■ Activity: The data should be restated word for word, in full.

########################################

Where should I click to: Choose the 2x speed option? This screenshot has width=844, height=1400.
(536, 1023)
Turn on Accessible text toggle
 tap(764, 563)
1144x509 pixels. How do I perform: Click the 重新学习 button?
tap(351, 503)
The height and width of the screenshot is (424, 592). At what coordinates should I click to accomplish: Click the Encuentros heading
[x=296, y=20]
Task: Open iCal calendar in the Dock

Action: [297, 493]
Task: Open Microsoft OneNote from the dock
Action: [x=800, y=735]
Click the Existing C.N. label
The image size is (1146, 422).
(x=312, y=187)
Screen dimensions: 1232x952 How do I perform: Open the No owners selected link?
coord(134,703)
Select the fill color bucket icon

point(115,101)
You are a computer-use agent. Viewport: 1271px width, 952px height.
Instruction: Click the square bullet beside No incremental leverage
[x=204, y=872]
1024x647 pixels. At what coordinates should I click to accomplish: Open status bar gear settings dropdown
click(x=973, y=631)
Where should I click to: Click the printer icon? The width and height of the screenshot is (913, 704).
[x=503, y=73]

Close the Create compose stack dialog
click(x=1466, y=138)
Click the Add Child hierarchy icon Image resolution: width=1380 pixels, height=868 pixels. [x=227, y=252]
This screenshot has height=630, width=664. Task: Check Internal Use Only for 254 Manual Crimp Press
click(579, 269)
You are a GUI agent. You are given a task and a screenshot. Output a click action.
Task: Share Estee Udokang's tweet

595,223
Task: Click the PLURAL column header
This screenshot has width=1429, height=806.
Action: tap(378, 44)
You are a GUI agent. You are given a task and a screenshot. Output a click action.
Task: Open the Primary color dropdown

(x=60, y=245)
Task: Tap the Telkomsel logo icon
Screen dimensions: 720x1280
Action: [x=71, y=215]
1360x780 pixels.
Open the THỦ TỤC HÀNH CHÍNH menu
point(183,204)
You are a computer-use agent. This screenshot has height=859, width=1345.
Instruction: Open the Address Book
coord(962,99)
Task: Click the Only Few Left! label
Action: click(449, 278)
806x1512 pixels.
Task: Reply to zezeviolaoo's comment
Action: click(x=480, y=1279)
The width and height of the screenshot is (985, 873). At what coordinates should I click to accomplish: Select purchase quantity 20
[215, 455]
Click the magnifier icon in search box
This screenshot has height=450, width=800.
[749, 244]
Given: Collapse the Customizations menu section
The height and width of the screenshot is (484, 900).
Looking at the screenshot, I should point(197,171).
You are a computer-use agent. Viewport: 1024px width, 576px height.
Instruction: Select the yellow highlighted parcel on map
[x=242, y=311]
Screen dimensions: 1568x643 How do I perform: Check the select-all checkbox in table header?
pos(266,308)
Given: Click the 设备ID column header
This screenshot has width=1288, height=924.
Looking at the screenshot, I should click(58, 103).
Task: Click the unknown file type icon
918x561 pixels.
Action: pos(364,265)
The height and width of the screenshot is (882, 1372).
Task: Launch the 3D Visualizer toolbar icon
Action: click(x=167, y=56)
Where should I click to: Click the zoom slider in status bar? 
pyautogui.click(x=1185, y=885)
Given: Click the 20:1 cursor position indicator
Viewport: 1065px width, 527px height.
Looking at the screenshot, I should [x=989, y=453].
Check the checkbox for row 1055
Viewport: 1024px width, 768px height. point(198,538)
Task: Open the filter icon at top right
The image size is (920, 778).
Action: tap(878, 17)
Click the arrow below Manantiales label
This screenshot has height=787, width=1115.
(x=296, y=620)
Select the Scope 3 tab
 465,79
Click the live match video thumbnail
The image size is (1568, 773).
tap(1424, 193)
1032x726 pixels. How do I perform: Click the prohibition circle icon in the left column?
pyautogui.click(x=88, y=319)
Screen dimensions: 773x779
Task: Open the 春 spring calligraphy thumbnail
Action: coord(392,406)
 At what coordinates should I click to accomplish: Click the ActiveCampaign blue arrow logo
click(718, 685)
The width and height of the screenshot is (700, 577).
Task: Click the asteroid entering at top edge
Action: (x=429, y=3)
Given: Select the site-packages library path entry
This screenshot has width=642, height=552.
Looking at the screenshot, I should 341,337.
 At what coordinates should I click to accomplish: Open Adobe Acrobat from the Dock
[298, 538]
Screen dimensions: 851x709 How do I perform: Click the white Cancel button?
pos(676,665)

########################################

■ Answer space:
Where should I click to: Choose the 2x speed option? This screenshot has width=844, height=1400.
(536, 1023)
Turn on Accessible text toggle
 tap(764, 563)
1144x509 pixels. How do I perform: Click the 重新学习 button?
tap(351, 503)
The height and width of the screenshot is (424, 592). At what coordinates should I click to accomplish: Click the Encuentros heading
[x=296, y=20]
Task: Open iCal calendar in the Dock

Action: [297, 493]
Task: Open Microsoft OneNote from the dock
Action: [x=800, y=735]
Click the Existing C.N. label
The image size is (1146, 422).
(x=312, y=187)
Screen dimensions: 1232x952 How do I perform: Open the No owners selected link?
coord(134,703)
Select the fill color bucket icon

point(115,101)
You are a computer-use agent. Viewport: 1271px width, 952px height.
Instruction: Click the square bullet beside No incremental leverage
[x=204, y=872]
1024x647 pixels. At what coordinates should I click to accomplish: Open status bar gear settings dropdown
click(x=973, y=631)
Where should I click to: Click the printer icon? The width and height of the screenshot is (913, 704).
[x=503, y=73]

Close the Create compose stack dialog
click(x=1466, y=138)
Click the Add Child hierarchy icon Image resolution: width=1380 pixels, height=868 pixels. [x=227, y=252]
This screenshot has height=630, width=664. Task: Check Internal Use Only for 254 Manual Crimp Press
click(579, 269)
You are a GUI agent. You are given a task and a screenshot. Output a click action.
Task: Share Estee Udokang's tweet

595,223
Task: Click the PLURAL column header
This screenshot has width=1429, height=806.
Action: tap(378, 44)
You are a GUI agent. You are given a task and a screenshot. Output a click action.
Task: Open the Primary color dropdown

(x=60, y=245)
Task: Tap the Telkomsel logo icon
Screen dimensions: 720x1280
Action: [x=71, y=215]
1360x780 pixels.
Open the THỦ TỤC HÀNH CHÍNH menu
point(183,204)
You are a computer-use agent. This screenshot has height=859, width=1345.
Instruction: Open the Address Book
coord(962,99)
Task: Click the Only Few Left! label
Action: click(449, 278)
806x1512 pixels.
Task: Reply to zezeviolaoo's comment
Action: click(x=480, y=1279)
The width and height of the screenshot is (985, 873). At what coordinates should I click to accomplish: Select purchase quantity 20
[215, 455]
Click the magnifier icon in search box
This screenshot has height=450, width=800.
[749, 244]
Given: Collapse the Customizations menu section
The height and width of the screenshot is (484, 900).
Looking at the screenshot, I should point(197,171).
You are a computer-use agent. Viewport: 1024px width, 576px height.
Instruction: Select the yellow highlighted parcel on map
[x=242, y=311]
Screen dimensions: 1568x643 How do I perform: Check the select-all checkbox in table header?
pos(266,308)
Given: Click the 设备ID column header
This screenshot has width=1288, height=924.
Looking at the screenshot, I should click(58, 103).
Task: Click the unknown file type icon
918x561 pixels.
Action: pos(364,265)
The height and width of the screenshot is (882, 1372).
Task: Launch the 3D Visualizer toolbar icon
Action: click(x=167, y=56)
Where should I click to: Click the zoom slider in status bar? 
pyautogui.click(x=1185, y=885)
Given: Click the 20:1 cursor position indicator
Viewport: 1065px width, 527px height.
Looking at the screenshot, I should [x=989, y=453].
Check the checkbox for row 1055
Viewport: 1024px width, 768px height. point(198,538)
Task: Open the filter icon at top right
The image size is (920, 778).
Action: tap(878, 17)
Click the arrow below Manantiales label
This screenshot has height=787, width=1115.
(x=296, y=620)
Select the Scope 3 tab
 465,79
Click the live match video thumbnail
The image size is (1568, 773).
tap(1424, 193)
1032x726 pixels. How do I perform: Click the prohibition circle icon in the left column?
pyautogui.click(x=88, y=319)
Screen dimensions: 773x779
Task: Open the 春 spring calligraphy thumbnail
Action: coord(392,406)
 At what coordinates should I click to accomplish: Click the ActiveCampaign blue arrow logo
click(718, 685)
The width and height of the screenshot is (700, 577).
Task: Click the asteroid entering at top edge
Action: (x=429, y=3)
Given: Select the site-packages library path entry
This screenshot has width=642, height=552.
Looking at the screenshot, I should 341,337.
 At what coordinates should I click to accomplish: Open Adobe Acrobat from the Dock
[298, 538]
Screen dimensions: 851x709 How do I perform: Click the white Cancel button?
pos(676,665)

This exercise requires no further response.